Intervento: perché una delle obiezioni che ci venivano poste che questo discorso toglie le emozioni… questo al pari della vista noi utilizziamo la vista… nella stessa maniera sono dei giochi diversi ovviamente pur sapendo che sono poste in atto dalla struttura linguistica non per questo non devono creare emozioni, che poi siano necessarie no, come il criterio della vista…

È utile ma non è necessario, anche perché i giochi che si fanno nel vivere civile prevedono l’utilizzo della vista, come dire che per giocare a poker è importante che ci siano le carte…

Intervento: sembrerebbe a prima vista che la vista sia più importante che le emozioni…

Intervento: e le emozioni che si traggono dalla vista? Come fanno gli umani se vogliono le emozioni? Io consideravo che se non si può considerare che ogni cosa è un elemento linguistico le emozioni vanno per la maggiore perché sono quelle che riproducono il dire, ma se uno potesse considerare per esempio la condizione cioè il linguaggio e di come le emozioni per funzionare siano preconfezionate, nel senso che le emozioni sono un programma sempre uguale che però non posso conoscere vado nel frigorifero, metto l’acqua, diventa ghiaccio e traggo una grande emozione…

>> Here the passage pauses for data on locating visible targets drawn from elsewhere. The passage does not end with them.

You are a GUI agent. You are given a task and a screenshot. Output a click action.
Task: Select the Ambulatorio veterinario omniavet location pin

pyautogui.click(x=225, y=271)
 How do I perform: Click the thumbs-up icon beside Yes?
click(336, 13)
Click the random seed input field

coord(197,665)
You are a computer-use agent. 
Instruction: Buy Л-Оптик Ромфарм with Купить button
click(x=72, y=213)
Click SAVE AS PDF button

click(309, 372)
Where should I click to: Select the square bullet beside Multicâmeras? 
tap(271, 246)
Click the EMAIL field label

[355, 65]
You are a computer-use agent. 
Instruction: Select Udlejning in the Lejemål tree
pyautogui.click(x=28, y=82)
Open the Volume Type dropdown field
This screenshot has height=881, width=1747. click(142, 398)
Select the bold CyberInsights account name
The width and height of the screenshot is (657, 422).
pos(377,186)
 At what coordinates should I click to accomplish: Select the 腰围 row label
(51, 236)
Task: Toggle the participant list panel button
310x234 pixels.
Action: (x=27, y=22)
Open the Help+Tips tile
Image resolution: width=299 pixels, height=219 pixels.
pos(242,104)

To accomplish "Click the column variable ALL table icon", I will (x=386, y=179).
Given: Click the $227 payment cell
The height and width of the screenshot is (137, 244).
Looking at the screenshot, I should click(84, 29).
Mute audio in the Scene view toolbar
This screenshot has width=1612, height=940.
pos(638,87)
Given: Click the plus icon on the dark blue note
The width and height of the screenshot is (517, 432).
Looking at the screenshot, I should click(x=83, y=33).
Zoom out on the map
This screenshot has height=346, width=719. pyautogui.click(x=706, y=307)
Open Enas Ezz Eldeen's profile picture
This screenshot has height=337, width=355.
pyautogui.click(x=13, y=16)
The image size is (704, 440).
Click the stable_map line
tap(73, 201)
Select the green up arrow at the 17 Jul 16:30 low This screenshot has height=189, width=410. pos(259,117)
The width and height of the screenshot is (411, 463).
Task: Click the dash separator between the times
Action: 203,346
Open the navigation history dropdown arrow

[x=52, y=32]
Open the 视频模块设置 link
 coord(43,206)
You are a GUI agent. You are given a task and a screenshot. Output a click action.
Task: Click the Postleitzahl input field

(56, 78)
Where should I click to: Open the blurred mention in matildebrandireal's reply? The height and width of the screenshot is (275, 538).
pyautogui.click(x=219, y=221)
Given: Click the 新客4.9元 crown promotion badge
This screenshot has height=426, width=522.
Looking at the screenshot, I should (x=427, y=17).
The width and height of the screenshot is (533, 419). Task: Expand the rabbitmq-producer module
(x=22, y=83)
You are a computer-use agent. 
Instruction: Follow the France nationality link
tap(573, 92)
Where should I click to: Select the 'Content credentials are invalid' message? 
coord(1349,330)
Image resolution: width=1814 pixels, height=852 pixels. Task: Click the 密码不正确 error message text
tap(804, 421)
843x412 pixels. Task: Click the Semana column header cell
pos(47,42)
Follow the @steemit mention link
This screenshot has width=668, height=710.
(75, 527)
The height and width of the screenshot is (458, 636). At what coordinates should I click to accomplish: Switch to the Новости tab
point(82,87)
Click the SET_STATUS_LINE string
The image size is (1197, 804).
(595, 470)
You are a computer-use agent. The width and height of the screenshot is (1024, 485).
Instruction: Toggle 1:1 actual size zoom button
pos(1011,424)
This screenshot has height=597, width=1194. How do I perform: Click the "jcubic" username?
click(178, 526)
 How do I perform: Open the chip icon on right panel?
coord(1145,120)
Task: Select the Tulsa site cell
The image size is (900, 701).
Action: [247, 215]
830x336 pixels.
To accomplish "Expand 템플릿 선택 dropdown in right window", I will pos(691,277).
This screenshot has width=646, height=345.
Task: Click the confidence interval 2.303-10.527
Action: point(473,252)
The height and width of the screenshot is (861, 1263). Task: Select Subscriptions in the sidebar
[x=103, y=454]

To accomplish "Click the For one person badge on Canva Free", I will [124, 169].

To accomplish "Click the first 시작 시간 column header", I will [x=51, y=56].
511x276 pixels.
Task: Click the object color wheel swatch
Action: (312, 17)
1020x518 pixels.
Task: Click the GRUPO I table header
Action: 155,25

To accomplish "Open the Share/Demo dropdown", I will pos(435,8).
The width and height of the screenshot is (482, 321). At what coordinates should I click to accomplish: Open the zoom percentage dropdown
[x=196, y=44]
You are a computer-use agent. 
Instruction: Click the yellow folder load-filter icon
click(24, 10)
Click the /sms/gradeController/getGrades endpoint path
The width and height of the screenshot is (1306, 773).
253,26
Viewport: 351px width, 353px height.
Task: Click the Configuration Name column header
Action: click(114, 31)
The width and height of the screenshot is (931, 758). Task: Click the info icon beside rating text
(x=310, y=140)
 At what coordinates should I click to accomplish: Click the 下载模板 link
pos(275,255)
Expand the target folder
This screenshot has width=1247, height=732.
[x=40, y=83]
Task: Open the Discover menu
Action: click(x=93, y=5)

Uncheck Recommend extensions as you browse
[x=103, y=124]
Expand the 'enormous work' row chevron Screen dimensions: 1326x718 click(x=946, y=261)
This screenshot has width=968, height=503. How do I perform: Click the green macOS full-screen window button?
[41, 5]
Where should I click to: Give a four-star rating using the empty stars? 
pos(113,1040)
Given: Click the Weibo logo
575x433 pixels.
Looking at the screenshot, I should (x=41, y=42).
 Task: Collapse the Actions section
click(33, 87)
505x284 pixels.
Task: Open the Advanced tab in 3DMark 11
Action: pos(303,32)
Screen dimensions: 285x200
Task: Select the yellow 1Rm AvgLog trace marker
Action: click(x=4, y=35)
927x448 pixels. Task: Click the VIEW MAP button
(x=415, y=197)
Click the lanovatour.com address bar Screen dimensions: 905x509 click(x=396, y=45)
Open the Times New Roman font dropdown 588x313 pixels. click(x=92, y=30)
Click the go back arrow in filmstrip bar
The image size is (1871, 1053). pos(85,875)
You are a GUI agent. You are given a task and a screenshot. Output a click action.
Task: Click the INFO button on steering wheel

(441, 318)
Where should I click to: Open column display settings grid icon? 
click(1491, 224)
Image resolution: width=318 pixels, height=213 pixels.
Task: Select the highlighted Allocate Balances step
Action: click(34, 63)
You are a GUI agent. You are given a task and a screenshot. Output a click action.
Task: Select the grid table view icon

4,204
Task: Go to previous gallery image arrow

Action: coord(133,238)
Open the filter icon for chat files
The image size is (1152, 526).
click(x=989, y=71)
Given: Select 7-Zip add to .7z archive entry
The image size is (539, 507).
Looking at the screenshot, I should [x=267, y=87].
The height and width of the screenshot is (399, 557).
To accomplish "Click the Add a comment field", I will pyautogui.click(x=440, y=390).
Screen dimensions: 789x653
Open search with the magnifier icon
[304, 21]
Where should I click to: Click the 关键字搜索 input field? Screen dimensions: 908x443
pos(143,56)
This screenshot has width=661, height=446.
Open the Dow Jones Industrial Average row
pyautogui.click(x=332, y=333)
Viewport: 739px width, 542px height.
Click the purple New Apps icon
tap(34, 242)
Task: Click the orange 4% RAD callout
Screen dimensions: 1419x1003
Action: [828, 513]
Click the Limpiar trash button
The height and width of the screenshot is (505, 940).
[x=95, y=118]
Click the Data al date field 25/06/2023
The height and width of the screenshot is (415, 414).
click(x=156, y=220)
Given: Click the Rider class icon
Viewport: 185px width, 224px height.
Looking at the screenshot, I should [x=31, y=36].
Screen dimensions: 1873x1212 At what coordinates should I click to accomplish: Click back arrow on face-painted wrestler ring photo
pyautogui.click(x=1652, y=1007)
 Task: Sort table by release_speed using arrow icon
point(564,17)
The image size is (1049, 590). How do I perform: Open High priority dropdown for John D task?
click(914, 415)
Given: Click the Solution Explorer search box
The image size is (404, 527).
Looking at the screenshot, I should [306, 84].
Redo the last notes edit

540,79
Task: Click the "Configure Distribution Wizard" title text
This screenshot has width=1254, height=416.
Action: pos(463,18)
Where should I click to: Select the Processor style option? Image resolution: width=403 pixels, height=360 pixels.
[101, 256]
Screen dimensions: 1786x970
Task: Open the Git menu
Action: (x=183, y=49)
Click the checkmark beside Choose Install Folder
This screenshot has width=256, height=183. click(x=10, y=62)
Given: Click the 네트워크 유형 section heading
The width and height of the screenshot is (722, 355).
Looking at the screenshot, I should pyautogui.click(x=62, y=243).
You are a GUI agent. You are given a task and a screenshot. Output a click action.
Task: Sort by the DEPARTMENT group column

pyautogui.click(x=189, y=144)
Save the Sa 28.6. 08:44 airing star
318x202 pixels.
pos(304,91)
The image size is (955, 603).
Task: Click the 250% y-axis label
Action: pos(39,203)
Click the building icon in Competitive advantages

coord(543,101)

Si emoziona con il ghiaccio?

Intervento: no ma qualsiasi emozione…

Ve la dico così, giusto approfittando del fatto che siamo a ferragosto: questo discorso, portato alle estreme conseguenze, il nostro discorso porta all’assenza di emozioni? La risposta è: sì. Magari nelle conferenze è preferibile andare più cauti, se no le persone si terrorizzano, quindi bisogna arrivarci per gradi, ma è così, il linguaggio non ha nessun bisogno di emozioni, l’emozione ha a che fare con la sorpresa con una verità improvvisa, se io so dove sta la verità nessuna verità improvvisa mi sorprende. Bene, questo incontro di ferragosto è stato però denso di cose…

Intervento: un’emozione sarebbe una contraddizione al nostro discorso? teoricamente sì…

È inutile, non serve a niente, non ci sono più emozioni perché non interessano più, lo stesso motivo per cui uno cessa di giocare con i soldatini…

Intervento: però averle le emozioni comporta appunto…

Comporta una certa ingenuità. Va bene ci vediamo giovedì prossimo.